== WORK ORDER ==
Print the lines in the listing below that fall between the line with "The width and height of the screenshot is (939, 787)." and the line with "Click the Needs", those two lines included, exactly as they stand and with nothing else.

____

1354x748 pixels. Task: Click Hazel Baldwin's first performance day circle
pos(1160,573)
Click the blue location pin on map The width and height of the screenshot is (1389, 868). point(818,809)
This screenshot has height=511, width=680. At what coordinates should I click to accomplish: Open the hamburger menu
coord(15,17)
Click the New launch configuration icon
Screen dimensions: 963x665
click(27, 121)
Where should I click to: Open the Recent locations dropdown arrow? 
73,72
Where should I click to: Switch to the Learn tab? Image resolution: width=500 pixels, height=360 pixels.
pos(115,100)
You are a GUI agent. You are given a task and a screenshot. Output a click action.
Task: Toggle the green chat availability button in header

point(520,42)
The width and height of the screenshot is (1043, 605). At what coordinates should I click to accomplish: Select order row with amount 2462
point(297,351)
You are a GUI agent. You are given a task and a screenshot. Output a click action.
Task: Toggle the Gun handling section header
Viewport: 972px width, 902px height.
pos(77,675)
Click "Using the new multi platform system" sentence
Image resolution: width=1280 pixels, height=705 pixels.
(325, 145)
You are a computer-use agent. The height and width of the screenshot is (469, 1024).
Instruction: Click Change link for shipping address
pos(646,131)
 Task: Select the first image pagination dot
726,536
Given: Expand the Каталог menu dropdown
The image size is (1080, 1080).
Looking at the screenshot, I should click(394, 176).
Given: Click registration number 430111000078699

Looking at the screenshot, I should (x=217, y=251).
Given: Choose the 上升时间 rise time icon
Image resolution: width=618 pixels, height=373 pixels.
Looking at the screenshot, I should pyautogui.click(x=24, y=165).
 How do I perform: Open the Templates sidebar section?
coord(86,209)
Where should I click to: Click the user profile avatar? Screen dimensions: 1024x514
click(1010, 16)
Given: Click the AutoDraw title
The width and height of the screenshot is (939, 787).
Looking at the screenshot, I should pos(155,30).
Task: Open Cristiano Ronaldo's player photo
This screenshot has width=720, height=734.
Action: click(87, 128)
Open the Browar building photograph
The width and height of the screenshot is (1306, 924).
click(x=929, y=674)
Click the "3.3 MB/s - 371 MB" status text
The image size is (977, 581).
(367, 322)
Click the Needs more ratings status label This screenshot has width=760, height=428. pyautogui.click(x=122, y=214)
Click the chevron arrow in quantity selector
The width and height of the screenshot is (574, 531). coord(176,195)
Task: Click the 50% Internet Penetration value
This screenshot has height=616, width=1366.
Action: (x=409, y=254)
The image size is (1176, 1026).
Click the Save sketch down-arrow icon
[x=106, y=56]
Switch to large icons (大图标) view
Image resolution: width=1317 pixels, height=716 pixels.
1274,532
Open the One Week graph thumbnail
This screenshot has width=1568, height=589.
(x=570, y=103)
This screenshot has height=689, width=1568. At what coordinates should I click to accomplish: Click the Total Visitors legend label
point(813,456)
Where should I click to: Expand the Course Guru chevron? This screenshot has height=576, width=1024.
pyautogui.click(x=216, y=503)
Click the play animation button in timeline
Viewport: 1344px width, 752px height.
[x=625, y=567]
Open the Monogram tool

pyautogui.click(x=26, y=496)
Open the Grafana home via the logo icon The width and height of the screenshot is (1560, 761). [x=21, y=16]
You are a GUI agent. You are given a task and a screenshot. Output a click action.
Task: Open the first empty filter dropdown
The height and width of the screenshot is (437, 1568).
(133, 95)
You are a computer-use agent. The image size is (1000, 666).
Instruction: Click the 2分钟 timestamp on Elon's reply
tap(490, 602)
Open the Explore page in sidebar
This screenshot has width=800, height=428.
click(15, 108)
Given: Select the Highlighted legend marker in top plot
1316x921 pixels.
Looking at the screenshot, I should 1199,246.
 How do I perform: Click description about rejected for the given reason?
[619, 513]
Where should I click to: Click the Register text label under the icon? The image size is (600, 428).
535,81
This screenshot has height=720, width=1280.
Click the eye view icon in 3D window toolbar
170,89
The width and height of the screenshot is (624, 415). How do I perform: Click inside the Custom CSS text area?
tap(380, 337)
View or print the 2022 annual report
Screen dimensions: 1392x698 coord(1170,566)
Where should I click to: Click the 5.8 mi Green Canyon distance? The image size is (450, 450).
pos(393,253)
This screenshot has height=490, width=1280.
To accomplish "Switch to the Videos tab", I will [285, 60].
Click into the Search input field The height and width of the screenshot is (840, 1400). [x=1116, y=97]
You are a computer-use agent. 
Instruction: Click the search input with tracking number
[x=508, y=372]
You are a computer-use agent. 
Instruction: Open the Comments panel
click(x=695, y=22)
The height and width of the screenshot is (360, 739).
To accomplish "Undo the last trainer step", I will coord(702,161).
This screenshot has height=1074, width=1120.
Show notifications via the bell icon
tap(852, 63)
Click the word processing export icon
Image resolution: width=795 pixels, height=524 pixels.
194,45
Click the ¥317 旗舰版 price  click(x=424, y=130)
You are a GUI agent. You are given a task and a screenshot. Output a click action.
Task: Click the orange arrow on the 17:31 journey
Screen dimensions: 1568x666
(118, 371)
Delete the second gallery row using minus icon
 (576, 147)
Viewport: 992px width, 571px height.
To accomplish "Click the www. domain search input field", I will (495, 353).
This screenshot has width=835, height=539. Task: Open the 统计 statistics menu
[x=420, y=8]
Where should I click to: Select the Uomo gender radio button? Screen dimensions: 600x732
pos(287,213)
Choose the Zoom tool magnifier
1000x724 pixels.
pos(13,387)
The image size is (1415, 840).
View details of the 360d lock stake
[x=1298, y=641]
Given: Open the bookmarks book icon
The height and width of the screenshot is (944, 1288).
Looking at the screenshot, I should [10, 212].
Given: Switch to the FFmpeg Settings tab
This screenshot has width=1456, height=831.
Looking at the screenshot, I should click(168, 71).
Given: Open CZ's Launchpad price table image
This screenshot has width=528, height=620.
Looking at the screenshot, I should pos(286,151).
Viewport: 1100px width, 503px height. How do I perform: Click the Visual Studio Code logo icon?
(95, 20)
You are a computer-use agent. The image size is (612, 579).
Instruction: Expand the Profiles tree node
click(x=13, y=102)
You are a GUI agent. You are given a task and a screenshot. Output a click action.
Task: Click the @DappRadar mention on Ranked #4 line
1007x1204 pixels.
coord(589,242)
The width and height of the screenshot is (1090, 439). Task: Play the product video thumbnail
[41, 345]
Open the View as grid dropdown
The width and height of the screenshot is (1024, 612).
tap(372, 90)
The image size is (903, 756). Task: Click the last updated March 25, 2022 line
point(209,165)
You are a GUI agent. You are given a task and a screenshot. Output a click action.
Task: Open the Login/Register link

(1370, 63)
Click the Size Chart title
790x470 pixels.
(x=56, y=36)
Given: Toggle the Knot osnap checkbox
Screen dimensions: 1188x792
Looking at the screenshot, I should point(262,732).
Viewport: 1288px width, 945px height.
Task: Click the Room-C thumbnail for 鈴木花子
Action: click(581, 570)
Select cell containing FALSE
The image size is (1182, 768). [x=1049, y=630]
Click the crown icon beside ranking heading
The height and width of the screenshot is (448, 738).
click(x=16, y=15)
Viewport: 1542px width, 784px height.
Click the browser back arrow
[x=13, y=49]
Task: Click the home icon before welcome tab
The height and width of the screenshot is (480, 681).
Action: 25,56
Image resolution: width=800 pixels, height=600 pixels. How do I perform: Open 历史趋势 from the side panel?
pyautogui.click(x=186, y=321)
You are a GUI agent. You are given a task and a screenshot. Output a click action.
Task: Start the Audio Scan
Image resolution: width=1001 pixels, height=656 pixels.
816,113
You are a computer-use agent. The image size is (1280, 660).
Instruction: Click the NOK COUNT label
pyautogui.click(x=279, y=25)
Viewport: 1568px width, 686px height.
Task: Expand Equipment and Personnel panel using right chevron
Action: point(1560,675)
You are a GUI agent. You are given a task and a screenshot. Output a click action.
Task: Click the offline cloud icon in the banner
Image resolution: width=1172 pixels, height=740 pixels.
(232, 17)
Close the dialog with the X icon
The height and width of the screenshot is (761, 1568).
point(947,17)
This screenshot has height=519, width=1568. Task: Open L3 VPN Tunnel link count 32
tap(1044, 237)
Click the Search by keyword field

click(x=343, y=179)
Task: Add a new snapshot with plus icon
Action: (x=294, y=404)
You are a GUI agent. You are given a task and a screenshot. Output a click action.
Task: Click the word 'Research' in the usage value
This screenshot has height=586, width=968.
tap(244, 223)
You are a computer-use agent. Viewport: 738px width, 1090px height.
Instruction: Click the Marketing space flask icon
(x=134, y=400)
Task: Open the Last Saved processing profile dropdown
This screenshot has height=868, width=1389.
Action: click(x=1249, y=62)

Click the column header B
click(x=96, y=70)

____

== YOUR RESPONSE ==
The width and height of the screenshot is (939, 787).
Looking at the screenshot, I should pos(155,30).
Task: Open Cristiano Ronaldo's player photo
This screenshot has width=720, height=734.
Action: click(87, 128)
Open the Browar building photograph
The width and height of the screenshot is (1306, 924).
click(x=929, y=674)
Click the "3.3 MB/s - 371 MB" status text
The image size is (977, 581).
(367, 322)
Click the Needs more ratings status label This screenshot has width=760, height=428. pyautogui.click(x=122, y=214)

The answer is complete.